━━━━━ Extracted records ━━━━━
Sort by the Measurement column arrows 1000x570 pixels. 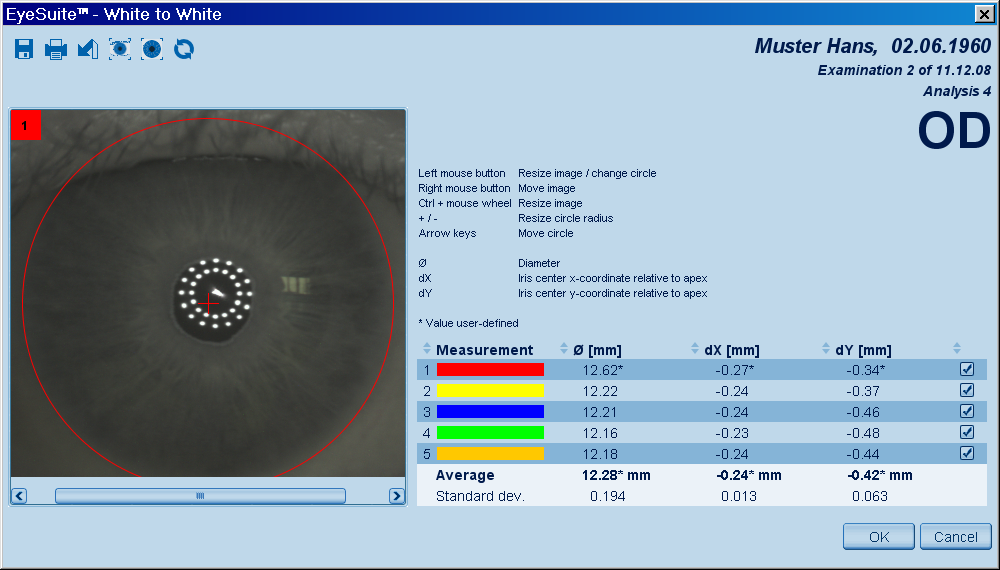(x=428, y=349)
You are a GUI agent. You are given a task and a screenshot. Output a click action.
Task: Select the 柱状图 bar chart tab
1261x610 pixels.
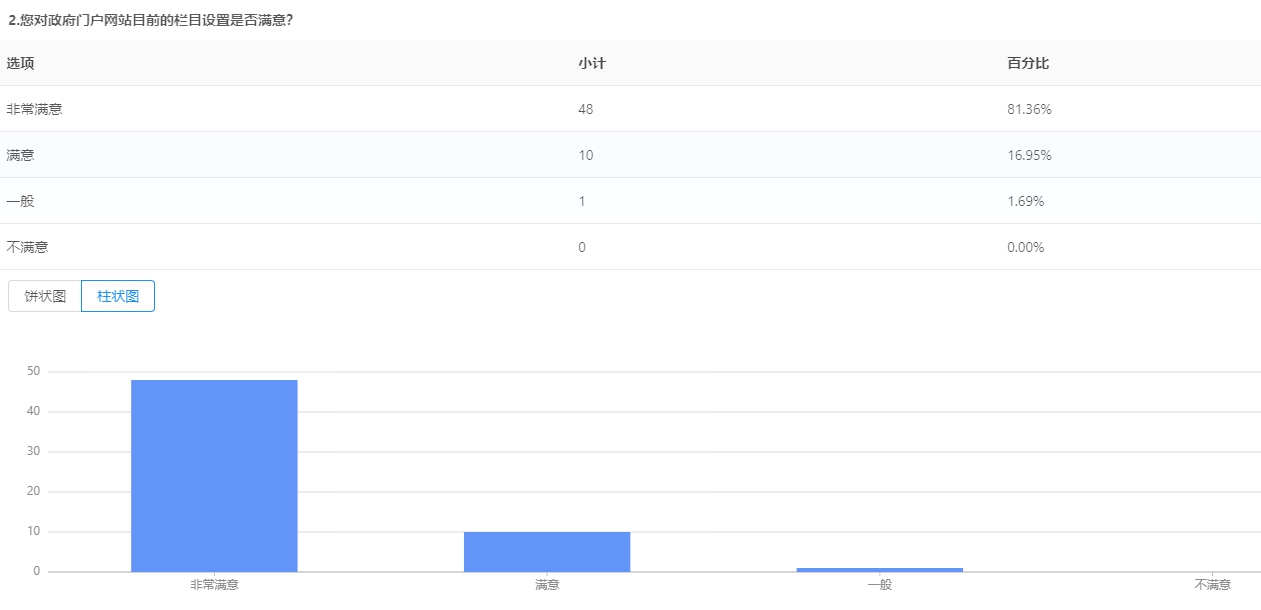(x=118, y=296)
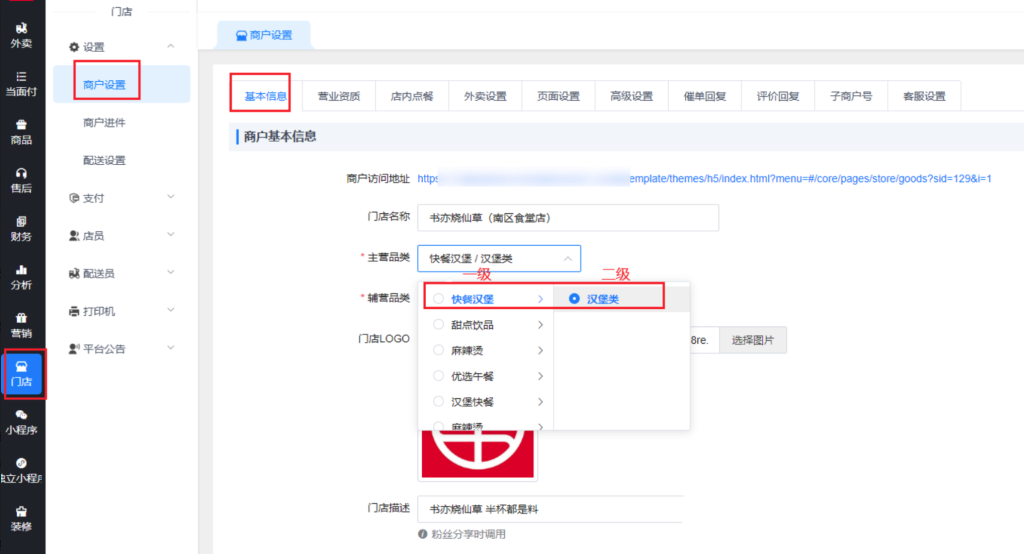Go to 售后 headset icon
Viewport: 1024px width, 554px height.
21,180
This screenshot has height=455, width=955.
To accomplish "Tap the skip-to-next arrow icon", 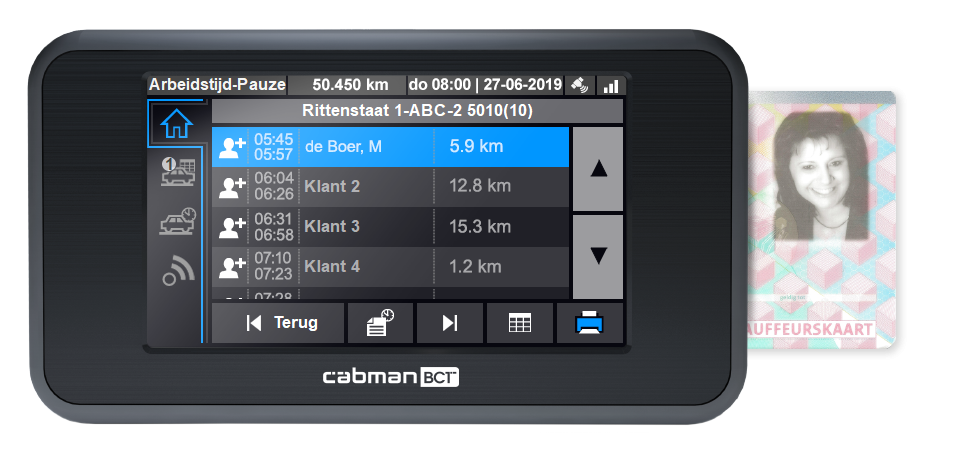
━━━━━
== Written exercise ==
Reproduce word for word the lines beginning with the one containing "You are a GUI" and continuing through the last line, both included. Leave the pictures out of your answer.

== Task answer ==
You are a GUI agent. You are given a task and a screenshot. Output a click action.
Task: Select the 柱状图 bar chart tab
1261x610 pixels.
(x=118, y=296)
Go to 售后 headset icon
Viewport: 1024px width, 554px height.
21,180
This screenshot has height=455, width=955.
To accomplish "Tap the skip-to-next arrow icon", 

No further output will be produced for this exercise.